— TASK BRIEF —
Line for line, the listing below is to be transcribed exactly.

════════════════════

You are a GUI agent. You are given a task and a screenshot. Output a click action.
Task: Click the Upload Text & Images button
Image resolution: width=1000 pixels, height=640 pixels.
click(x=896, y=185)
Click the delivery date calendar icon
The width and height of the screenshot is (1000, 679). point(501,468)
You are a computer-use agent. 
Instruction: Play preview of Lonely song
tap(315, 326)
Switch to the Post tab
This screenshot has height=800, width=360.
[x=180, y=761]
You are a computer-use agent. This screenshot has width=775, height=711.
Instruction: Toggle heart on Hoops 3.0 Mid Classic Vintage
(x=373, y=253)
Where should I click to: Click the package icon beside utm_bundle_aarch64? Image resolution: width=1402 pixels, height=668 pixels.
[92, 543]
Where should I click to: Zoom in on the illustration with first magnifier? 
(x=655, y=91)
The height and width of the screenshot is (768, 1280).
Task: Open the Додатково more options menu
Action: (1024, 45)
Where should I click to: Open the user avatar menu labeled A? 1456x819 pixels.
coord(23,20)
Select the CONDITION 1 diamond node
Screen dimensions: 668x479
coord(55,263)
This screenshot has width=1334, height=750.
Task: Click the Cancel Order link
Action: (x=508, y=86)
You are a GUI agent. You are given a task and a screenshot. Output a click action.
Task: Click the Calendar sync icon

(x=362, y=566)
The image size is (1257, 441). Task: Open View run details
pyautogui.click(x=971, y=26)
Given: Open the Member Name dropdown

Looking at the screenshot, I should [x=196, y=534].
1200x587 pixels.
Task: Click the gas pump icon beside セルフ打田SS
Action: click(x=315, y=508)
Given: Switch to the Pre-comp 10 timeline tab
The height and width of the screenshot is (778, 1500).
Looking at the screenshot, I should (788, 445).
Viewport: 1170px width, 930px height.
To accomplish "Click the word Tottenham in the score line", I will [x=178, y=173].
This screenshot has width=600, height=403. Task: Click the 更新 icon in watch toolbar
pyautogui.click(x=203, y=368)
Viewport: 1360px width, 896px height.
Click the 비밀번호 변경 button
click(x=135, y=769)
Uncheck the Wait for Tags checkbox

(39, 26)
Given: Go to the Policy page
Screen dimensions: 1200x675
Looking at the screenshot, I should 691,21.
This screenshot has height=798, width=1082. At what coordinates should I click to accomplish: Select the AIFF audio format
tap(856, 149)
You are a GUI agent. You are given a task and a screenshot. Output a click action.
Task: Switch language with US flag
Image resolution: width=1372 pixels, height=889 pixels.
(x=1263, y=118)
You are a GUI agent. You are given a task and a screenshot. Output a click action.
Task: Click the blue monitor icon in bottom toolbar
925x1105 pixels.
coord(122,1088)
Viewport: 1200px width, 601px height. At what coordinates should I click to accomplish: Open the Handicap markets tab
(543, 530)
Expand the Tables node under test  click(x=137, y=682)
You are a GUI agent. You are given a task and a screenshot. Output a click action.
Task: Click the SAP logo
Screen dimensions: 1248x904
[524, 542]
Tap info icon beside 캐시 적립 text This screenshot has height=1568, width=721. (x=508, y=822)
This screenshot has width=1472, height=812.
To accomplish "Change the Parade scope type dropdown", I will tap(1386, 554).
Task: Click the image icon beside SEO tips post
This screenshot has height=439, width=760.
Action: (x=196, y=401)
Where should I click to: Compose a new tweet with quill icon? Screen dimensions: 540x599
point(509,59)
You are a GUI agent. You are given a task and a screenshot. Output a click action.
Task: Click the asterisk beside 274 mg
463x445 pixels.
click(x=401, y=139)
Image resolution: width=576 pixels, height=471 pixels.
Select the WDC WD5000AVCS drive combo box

════════════════════

— ANSWER AREA —
You are a GUI agent. You are given a task and a screenshot. Output a click action.
Task: Click the Upload Text & Images button
Image resolution: width=1000 pixels, height=640 pixels.
click(x=896, y=185)
Click the delivery date calendar icon
The width and height of the screenshot is (1000, 679). point(501,468)
You are a computer-use agent. 
Instruction: Play preview of Lonely song
tap(315, 326)
Switch to the Post tab
This screenshot has height=800, width=360.
[x=180, y=761]
You are a computer-use agent. This screenshot has width=775, height=711.
Instruction: Toggle heart on Hoops 3.0 Mid Classic Vintage
(x=373, y=253)
Where should I click to: Click the package icon beside utm_bundle_aarch64? Image resolution: width=1402 pixels, height=668 pixels.
[92, 543]
Where should I click to: Zoom in on the illustration with first magnifier? 
(x=655, y=91)
The height and width of the screenshot is (768, 1280).
Task: Open the Додатково more options menu
Action: (1024, 45)
Where should I click to: Open the user avatar menu labeled A? 1456x819 pixels.
coord(23,20)
Select the CONDITION 1 diamond node
Screen dimensions: 668x479
coord(55,263)
This screenshot has width=1334, height=750.
Task: Click the Cancel Order link
Action: (x=508, y=86)
You are a GUI agent. You are given a task and a screenshot. Output a click action.
Task: Click the Calendar sync icon

(x=362, y=566)
The image size is (1257, 441). Task: Open View run details
pyautogui.click(x=971, y=26)
Given: Open the Member Name dropdown

Looking at the screenshot, I should [x=196, y=534].
1200x587 pixels.
Task: Click the gas pump icon beside セルフ打田SS
Action: click(x=315, y=508)
Given: Switch to the Pre-comp 10 timeline tab
The height and width of the screenshot is (778, 1500).
Looking at the screenshot, I should (788, 445).
Viewport: 1170px width, 930px height.
To accomplish "Click the word Tottenham in the score line", I will [x=178, y=173].
This screenshot has width=600, height=403. Task: Click the 更新 icon in watch toolbar
pyautogui.click(x=203, y=368)
Viewport: 1360px width, 896px height.
Click the 비밀번호 변경 button
click(x=135, y=769)
Uncheck the Wait for Tags checkbox

(39, 26)
Given: Go to the Policy page
Screen dimensions: 1200x675
Looking at the screenshot, I should 691,21.
This screenshot has height=798, width=1082. At what coordinates should I click to accomplish: Select the AIFF audio format
tap(856, 149)
You are a GUI agent. You are given a task and a screenshot. Output a click action.
Task: Switch language with US flag
Image resolution: width=1372 pixels, height=889 pixels.
(x=1263, y=118)
You are a GUI agent. You are given a task and a screenshot. Output a click action.
Task: Click the blue monitor icon in bottom toolbar
925x1105 pixels.
coord(122,1088)
Viewport: 1200px width, 601px height. At what coordinates should I click to accomplish: Open the Handicap markets tab
(543, 530)
Expand the Tables node under test  click(x=137, y=682)
You are a GUI agent. You are given a task and a screenshot. Output a click action.
Task: Click the SAP logo
Screen dimensions: 1248x904
[524, 542]
Tap info icon beside 캐시 적립 text This screenshot has height=1568, width=721. (x=508, y=822)
This screenshot has width=1472, height=812.
To accomplish "Change the Parade scope type dropdown", I will tap(1386, 554).
Task: Click the image icon beside SEO tips post
This screenshot has height=439, width=760.
Action: (x=196, y=401)
Where should I click to: Compose a new tweet with quill icon? Screen dimensions: 540x599
point(509,59)
You are a GUI agent. You are given a task and a screenshot. Output a click action.
Task: Click the asterisk beside 274 mg
463x445 pixels.
click(x=401, y=139)
Image resolution: width=576 pixels, height=471 pixels.
Select the WDC WD5000AVCS drive combo box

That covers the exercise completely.